The trial heard he disposed of the bodies in garbage bins in his neighbourhood. Myran and Contois were dismembered.

Dr. Gary Chaimowitz, a Crown-appointed forensic psychiatrist, testified Skibicki is likely a homicidal necrophiliac and was driven to kill the women because of his sexual interest in the dead.

Chaimowitz told court that Skibicki has a record of necrophilia interests dating back to his early teens. Chaimowitz said Skibicki told him he had been aroused by people playing dead or who were dead.

The trial also heard Skibicki sexually assaulted his former wife while she was sleeping. The ex-wife testified Skibicki had a fetish for her being lifeless, and he showed her violent pornography and suggested they re-enact it.

‘Difficult to control’

Research suggests there are nine types of necrophilia. The first involves an element of role-playing that escalates.

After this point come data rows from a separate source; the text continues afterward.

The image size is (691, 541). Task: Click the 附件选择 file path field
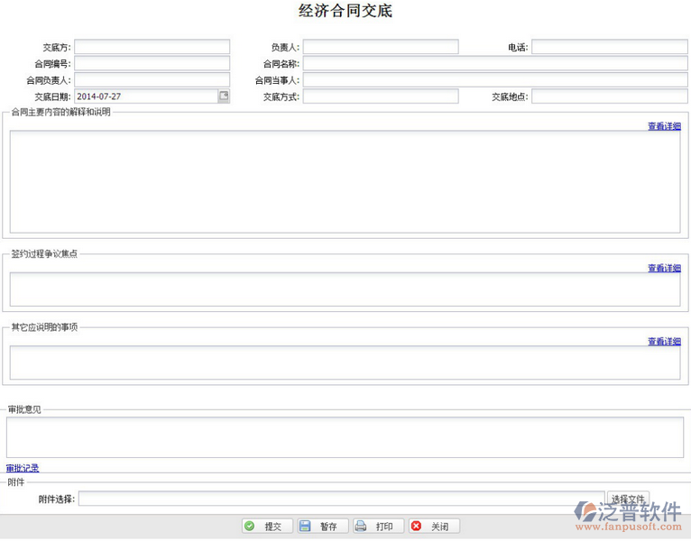pos(341,499)
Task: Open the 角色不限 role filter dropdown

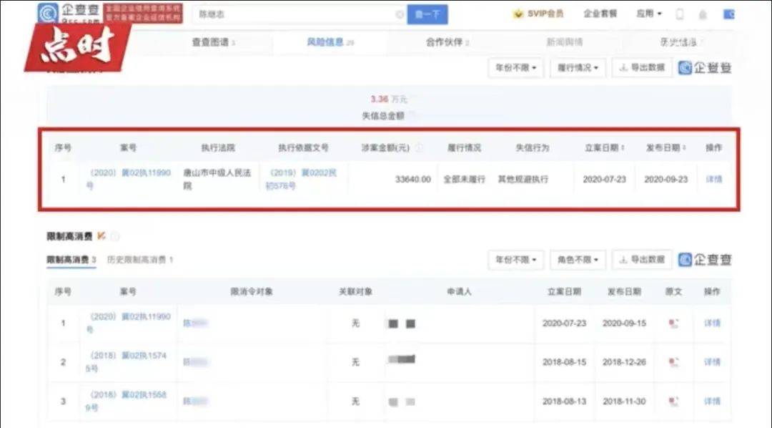Action: point(579,260)
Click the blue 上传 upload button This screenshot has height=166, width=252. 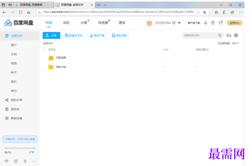(51, 35)
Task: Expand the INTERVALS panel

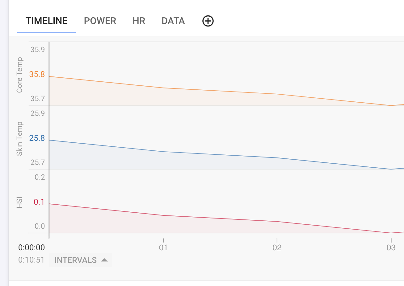Action: coord(80,260)
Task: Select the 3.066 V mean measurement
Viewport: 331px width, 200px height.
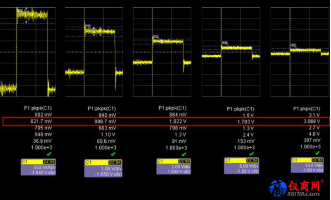Action: (312, 121)
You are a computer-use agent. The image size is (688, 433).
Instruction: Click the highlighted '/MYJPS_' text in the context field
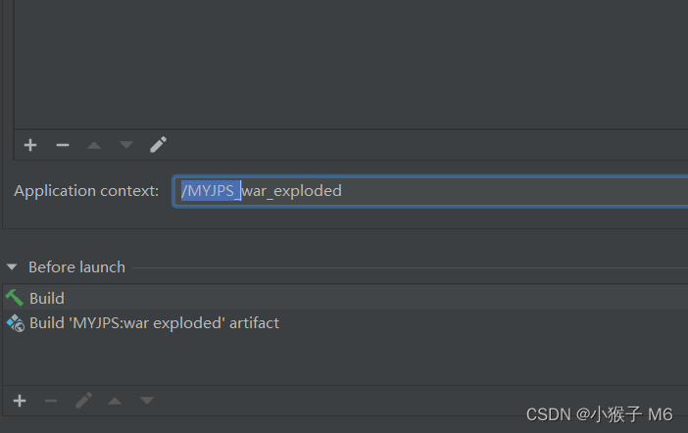210,191
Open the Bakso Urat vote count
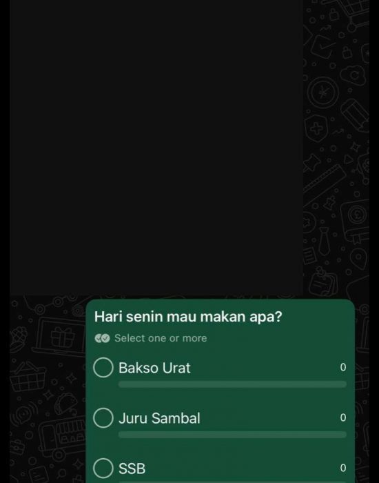This screenshot has height=483, width=379. (343, 367)
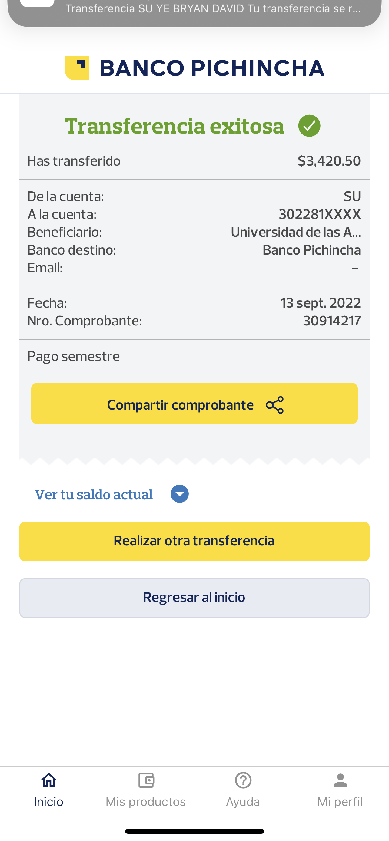Tap the share icon on Compartir comprobante
389x841 pixels.
275,405
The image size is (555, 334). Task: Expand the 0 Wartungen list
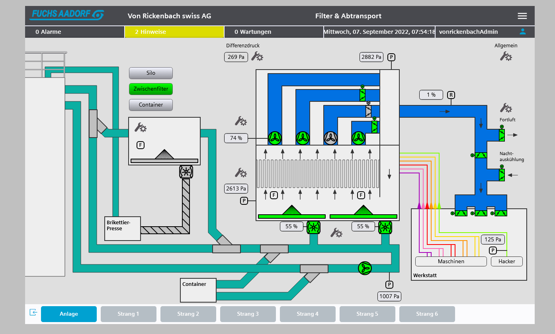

“People become increasingly exploratory and risk-taking,” said Arntfield. “Once you’re to that level of depravity, it’s very difficult to control. There’s no sort of anodyne substitute for what you’re doing in order to keep you fulfilled.”

However, paraphilias by themselves do not require psychiatric treatment, said Arntfield.

“Necrophilia in itself doesn’t make you criminally insane, for lack of a better word … those people are perfectly able to function.”

Beauregard said the true prevalence of necrophilia is unknown, given that investigators aren’t always familiar with the behaviour.

“Sometimes it is very easy to miss the sexual dynamic that went on in the homicide. This is why a lot of these cases are not flagged as sexual, when in fact they are,” said Beauregard.

Arntfield said police should undergo more training to allow them to recognize and classify behaviours associated with the paraphilia.

Support is available for anyone affected by these reports and the issue of missing and murdered Indigenous people. Immediate emotional assistance and crisis support are available 24 hours a day, seven days a week through a national hotline at 1-844-413-6649.

You can also access, through the government of Canada, health support services such as mental health counselling, community-based support and cultural services, and some travel costs to see elders and traditional healers. Family members seeking information about a missing or murdered loved one can access Family Information Liaison Units.